Tuesday, February 17, 2009

Creating Wealth

WT wrote:

>Money can't be created simply by printing it.

My response (to this and other points he made in his letter):

Of course it can, and is... Are you of the propagandized ilk that believes that issuance of credit creates money? That is not creation, that is usury, that is robbery, that is expropriation of wealth from workers.

Equity = Assets - Liabilities. You may be right, because of the historical and particularly recent abuses of Banks, Investment Banks, Equity Traders, Corporations, and Insurance Firms, collective liabilities most likely exceed the value of assets, particularly since the lack of effective demand for the low quality and of questionable utility assets that have flooded the market in the era of supply-side economics have reduced the value of those assets to salvage value at best.


Families, individuals, cooperatives, etc. would have direct access, with no usury, to financial capital. There would exist a profit-sharing arrangement between the Equity Union and the client. All wealth is derived from natural assets, including labor. The profit-sharing arrangement between an equity union and a client would make the assumption that the equity invested and shared was the product of previous natural assets.

****************************************************
Mortgage lenders are not doing borrowers any favors. Not by a long shot. They are no better than landlords. The following is the way that housing needs to be handled:


Housing and Property Ownership


Concurrent with financial systems reform, discussed in a previous essay where equity sharing and not-for-profit equity investing would replace the current financial paradigm of for-profit equity investing and usurious credit arrangements, we need to evolve to a different system with respect to residential and other real property occupation arrangements.In lieu of rent or leases, people should be allowed to acquire equity in their abodes and business properties. For example, in the case of an apartment, if one paid $500 per month to a property management firm, let's say $50 per month would go to property maintenance, and another $40 to administration fees, insurance, etc. This would leave the resident with $410 of accumulated equity added to their account each month. If we had a large cooperative housing organization (preferably world-wide, and preferably the only form of property ownership) then when someone had to move or wanted to move, they could take their equity with them to the new property.
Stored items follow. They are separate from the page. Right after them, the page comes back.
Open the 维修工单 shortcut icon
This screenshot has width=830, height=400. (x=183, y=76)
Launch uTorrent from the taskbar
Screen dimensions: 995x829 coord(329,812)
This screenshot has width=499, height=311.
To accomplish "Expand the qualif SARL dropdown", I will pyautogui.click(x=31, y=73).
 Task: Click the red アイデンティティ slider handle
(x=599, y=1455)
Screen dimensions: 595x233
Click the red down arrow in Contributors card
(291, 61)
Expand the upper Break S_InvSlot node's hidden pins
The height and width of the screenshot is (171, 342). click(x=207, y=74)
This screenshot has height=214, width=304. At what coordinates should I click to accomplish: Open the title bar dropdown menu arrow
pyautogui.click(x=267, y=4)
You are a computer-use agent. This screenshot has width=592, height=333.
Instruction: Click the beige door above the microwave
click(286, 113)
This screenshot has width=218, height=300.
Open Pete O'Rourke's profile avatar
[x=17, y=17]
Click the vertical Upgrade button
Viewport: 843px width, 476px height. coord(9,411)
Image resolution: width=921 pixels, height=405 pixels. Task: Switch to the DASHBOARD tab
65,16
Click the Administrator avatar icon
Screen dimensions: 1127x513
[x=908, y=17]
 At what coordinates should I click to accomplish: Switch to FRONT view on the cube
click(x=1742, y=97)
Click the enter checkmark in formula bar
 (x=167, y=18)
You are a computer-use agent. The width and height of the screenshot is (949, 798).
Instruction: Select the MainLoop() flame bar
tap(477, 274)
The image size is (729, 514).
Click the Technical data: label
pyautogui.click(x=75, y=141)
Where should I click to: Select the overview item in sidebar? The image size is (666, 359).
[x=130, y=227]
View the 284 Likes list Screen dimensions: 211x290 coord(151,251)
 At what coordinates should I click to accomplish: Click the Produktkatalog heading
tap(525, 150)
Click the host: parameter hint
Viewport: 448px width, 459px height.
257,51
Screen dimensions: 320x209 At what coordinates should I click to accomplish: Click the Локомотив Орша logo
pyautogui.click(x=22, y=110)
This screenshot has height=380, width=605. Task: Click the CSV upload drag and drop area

With regards to mortgages, they are horribly usurious and should be banned. The scenario related above would also replace the current system of financing "home ownership loans". A huge problem that we are facing now is the terrible inflation in the market values of real property (and capital assets, for that matter). If we pooled our equity, pooled our assets, and collectively wrote off our liabilities, then we could significantly write down the market values of real and capital assets.